The fact that serverless functions are managed by someone else, including the auto scaling, is a big difference.
So was cgi-bin on shared hosting providers!
Including scaling? I definitely remember it as being single-host/single-server.
Let's dive in a little to how Serverless & FastCGI might be related.

The thing that fastcgi brought over cgi-bin was that an application process could be left open to communicate with the server, where-as cgi-bin model required spawning a new process for each request.

If one reads the AWS Lambda docs, they'll see the execution context[1] has a similar behavior. AWS will spin up new instances, but these instances will serve multiple requests, via a fairly custom "function" interface defined for various runtimes (but which is actually, typically an http interface). There is a standard HTTP api for runtimes to use to retrieve function invocations[2].

With FastCGI the front end server uses a socket to push request messages to app servers, which replies in order. Where-as with Lambda & it's above mentioned runtime API, the runtime is retrieving requests from Amazon at it's pacing, & fulfilling them as it can. So there's a push vs pull model, but in both cases, the application server is talking a fairly custom protocol to the front-end server.
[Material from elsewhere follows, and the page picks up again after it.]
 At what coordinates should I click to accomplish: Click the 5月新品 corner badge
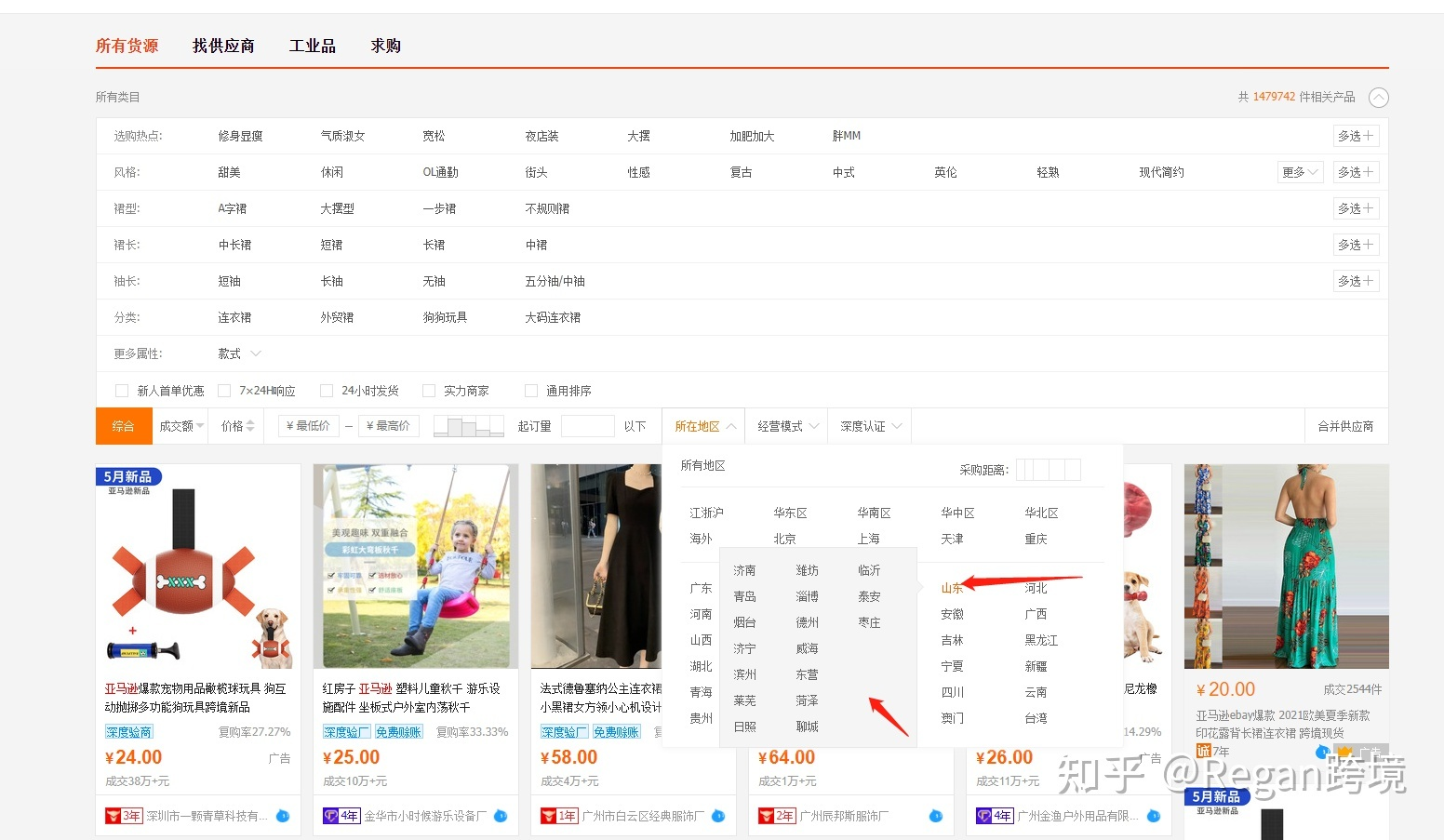[x=127, y=475]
Also though, there are some cgi-bin like behaviors seen in some serverless systems. Serverless is a big umbrella with a lot of different implementation strategies. One optimization is use of checkpoint-restore. With checkpoint restore, an app server is brought up to a "ready to serve" state, then the host operating system takes a "snapshot" of the process. When new instances of the process are needed, the serverless system can "restore" this memory mapped process & the resources it was using, bringing it up in a ready-to-serve state quickly. This behavior is more cgi-bin like, in that it's a technique for spawning new serving processes quickly, although few serverless systems go as far as cgi-bin went with a per-request process. None-the-less, openwhisk for example has was showing off start times decreasing from 0.9-0.5s for node, python, java app servers down to .09s-0.7s startup times using these checkpoint restore capabilities of the OS.

[1] https://docs.aws.amazon.com/lambda/latest/dg/runtimes-contex...

[2] https://docs.aws.amazon.com/en_us/lambda/latest/dg/runtimes-...

[3] https://events19.linuxfoundation.org/wp-content/uploads/2017...

And this is where the squinting comes in! As far as I'm concerned the differences are mostly implementation details. As far as the idea of deploying small, relatively self-contained chunks of functionality I think serverless is a revisit of the principles of CGI. I've actually given at tiny presentation on this if anyone likes to read my view in depth[0] which I think fully explains my stance. Huge grain of salt though -- I wasn't there when all this happened, and I only caught the end of the cgi-bin era.

> The thing that fastcgi brought over cgi-bin was that an application process could be left open to communicate with the server, where-as cgi-bin model required spawning a new process for each request.

Absolutely (I read/skimmed the article, and this was brought up) -- serverless functions are the same here, because it also allows for machines to stay running for some indefinite

> If one reads the AWS Lambda docs, they'll see the execution context[1] has a similar behavior. AWS will spin up new instances, but these instances will serve multiple requests, via a fairly custom "function" interface defined for various runtimes (but which is actually, typically an http interface). There is a standard HTTP api for runtimes to use to retrieve function invocations[2].

> With FastCGI the front end server uses a socket to push request messages to app servers, which replies in order. Where-as with Lambda & it's above mentioned runtime API, the runtime is retrieving requests from Amazon at it's pacing, & fulfilling them as it can. So there's a push vs pull model, but in both cases, the application server is talking a fairly custom protocol to the front-end server.

This is one of the reasons I said "serverless functions" instead of Lambda. While AWS happens to specify their operational semantics that way, there is no need for anyone else to. While improvements are necessary I still think this is fairly close to FCGI, and FCGI could absolutely serve as a "serverless" provider implementation.

Needless to say, how long you keep around the process, or how you checkpoint restore (criu[1] is very interesting, for anyone who's never seen it) and move processes are all implementation-specific in my mind.

[0]: https://gitlab.com/mrman/talks/raw/master/dist/2019/04/merca...

[1]: https://criu.org/Main_Page